Exercise tasks.
1 – Answer these questions using the judicial tyranny text below, one line per answer, marked like the questions:
(a) Who is quoted as warning that judges could make of the laws a shipman's hose, and around what year?
(b) Which justice is quoted from Ex Parte Steinman and Hensel, and in what year was that case decided?
(c) In what year did the U.S. Supreme Court affirm In Re Anastaplo?
2 – Translate this sentence from the judicial tyranny text below into Spanish: "It is such men as these who have most greatly honored the profession of the law."
3 – Pick up the judicial tyranny text below where it stops, and carry it on.

Document extract.
•••
THE EVOLUTION OF JUDICIAL TYRANNY IN THE UNITED STATES:

"If the judges interpret the laws themselves, and suffer none else to interpret, they may easily make, of the laws, [a shredded] shipman's hose!" - King James I of England, around 1616.

“No class of the community ought to be allowed freer scope in the expression or publication of opinions as to the capacity, impartiality or integrity of judges than members of the bar. They have the best opportunities of observing and forming a correct judgment. They are in constant attendance on the courts. Hundreds of those who are called on to vote never enter a court-house, or if they do, it is only at intervals as jurors, witnesses or parties. To say that an attorney can only act or speak on this subject under liability to be called to account and to be deprived of his profession and livelihood by the very judge or judges whom he may consider it his duty to attack and expose, is a position too monstrous to be entertained for a moment under our present system,” Justice Sharwood in Ex Parte Steinman and Hensel, 95 Pa 220, 238-39 (1880).

“This case illustrates to me the serious consequences to the Bar itself of not affording the full protections of the First Amendment to its applicants for admission. For this record shows that [the rejected attorney candidate] has many of the qualities that are needed in the American Bar. It shows not only that [the rejected attorney candidate] has followed a high moral, ethical and patriotic course in all of the activities of his life, but also that he combines these more common virtues with the uncommon virtue of courage to stand by his principles at any cost.

It is such men as these who have most greatly honored the profession of the law. The legal profession will lose much of its nobility and its glory if it is not constantly replenished with lawyers like these. To force the Bar to become a group of thoroughly orthodox, time-serving, government-fearing individuals is to humiliate and degrade it.” In Re Anastaplo, 18 Ill. 2d 182, 163 N.E.2d 429 (1959), cert. granted, 362 U.S. 968 (1960), affirmed over strong dissent, 366 U.S. 82 (1961), Justice Black, Chief Justice Douglas and Justice Brennan, dissenting.
•••
Items.
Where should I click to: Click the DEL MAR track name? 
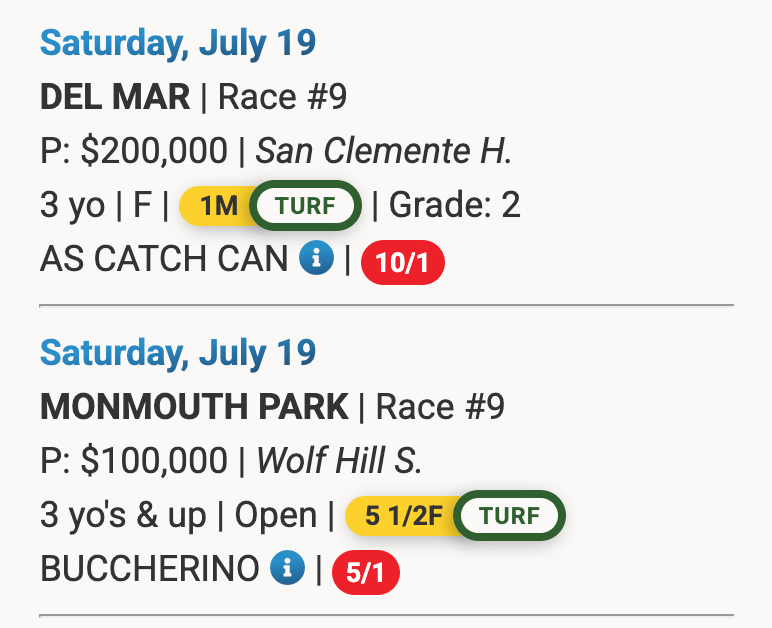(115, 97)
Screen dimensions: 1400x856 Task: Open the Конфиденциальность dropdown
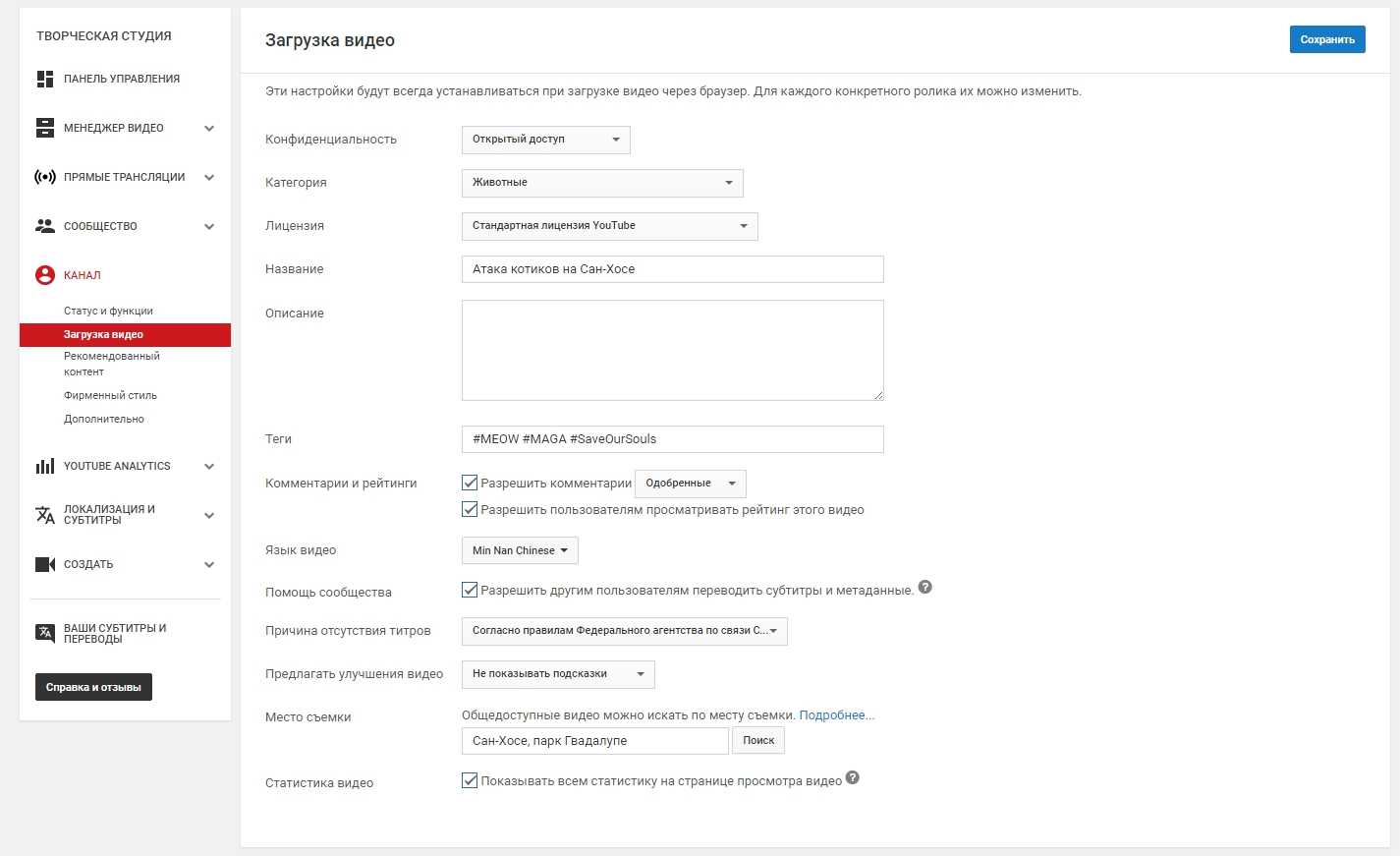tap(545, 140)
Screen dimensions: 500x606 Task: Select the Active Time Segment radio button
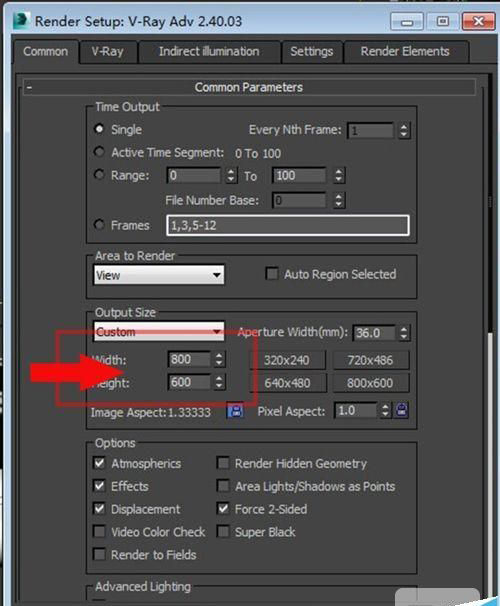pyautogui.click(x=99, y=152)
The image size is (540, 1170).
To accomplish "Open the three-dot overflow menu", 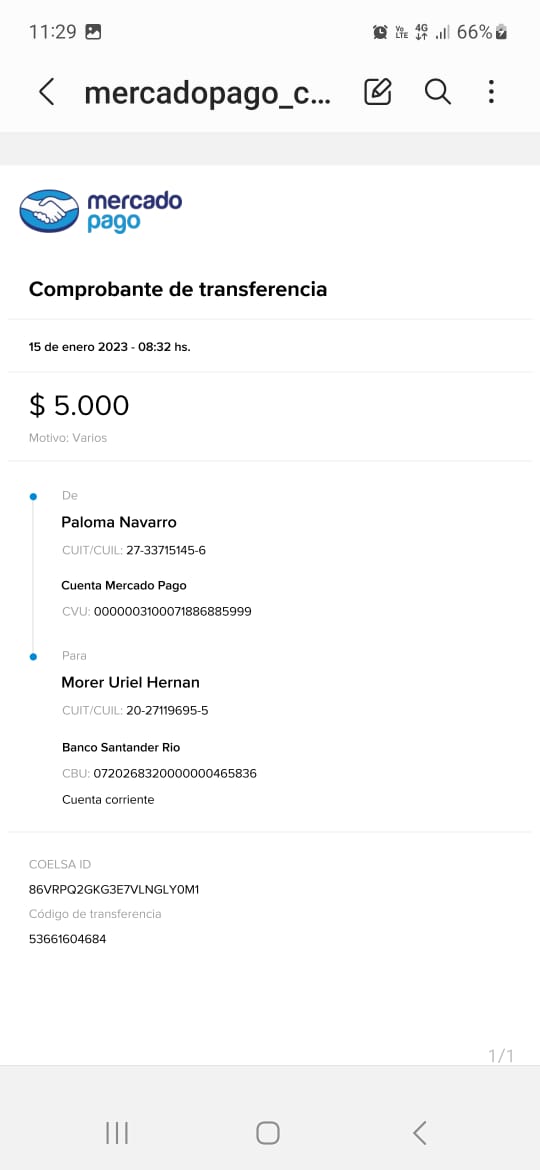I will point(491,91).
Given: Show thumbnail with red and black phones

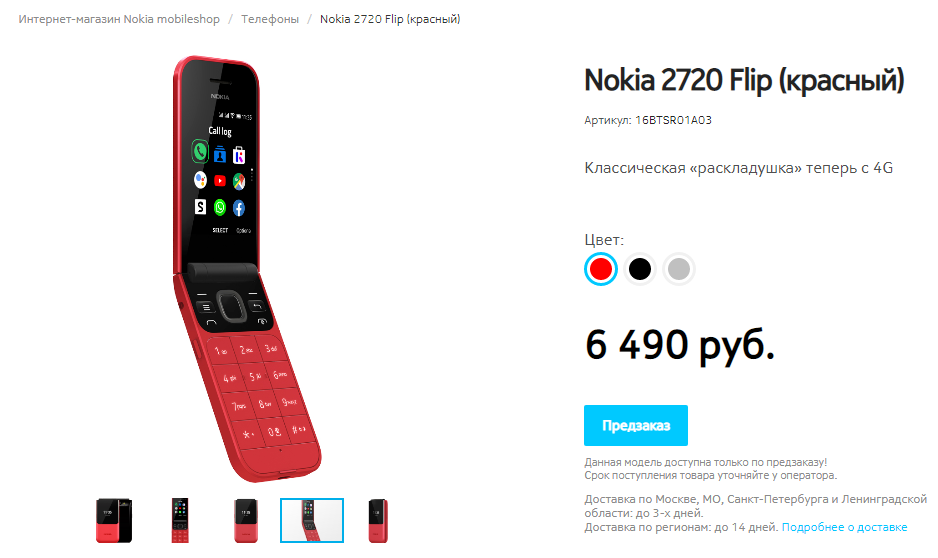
•••
Exercise results.
1 –
(a) King James I of England, around 1616.
(b) Justice Sharwood, in 1880.
(c) 1961.

2 – Son hombres como estos los que más han honrado la profesión del derecho.

3 –
" I do not believe that the practice of law is a "privilege" which empowers Government to deny lawyers their constitutional rights. The mere fact that a lawyer has important responsibilities in society does not require or even permit the State to deprive him of those protections of freedom set out in the Bill of Rights for the precise purpose of insuring the independence of the individual against the Government and those acting for the Government”. Lathrop v Donohue, 367 US 820 (1961), Justice Black, dissenting.

"The legal profession must take great care not to emulate the many occupational groups that have managed to convert licensure from a sharp weapon of public defense into blunt instrument of self-enrichment". Walter Gellhorn, "The Abuse of Occupational Licensing", University of Chicago Law Review, Volume 44 Issue 1, September of 1976.

“Because the law requires that judges no matter how corrupt, who do not act in the clear absence of jurisdiction while performing a judicial act, are immune from suit, former Judge Ciavarella will escape liability for the vast majority of his conduct in this action. This is, to be sure, against the popular will, but it is the very oath which he is alleged to have so indecently, cavalierly, baselessly and willfully violated for personal gain that requires this Court to find him immune from suit”, District Judge A. Richard Caputo in H.T., et al, v. Ciavarella, Jr, et al, Case No. 3:09-cv-00286-ARC in the U.S. District Court for the Middle District of Pennsylvania, Document 336, page 18, November 20, 2009. This is about judges who were sentencing kids to juvenile detention for kickbacks.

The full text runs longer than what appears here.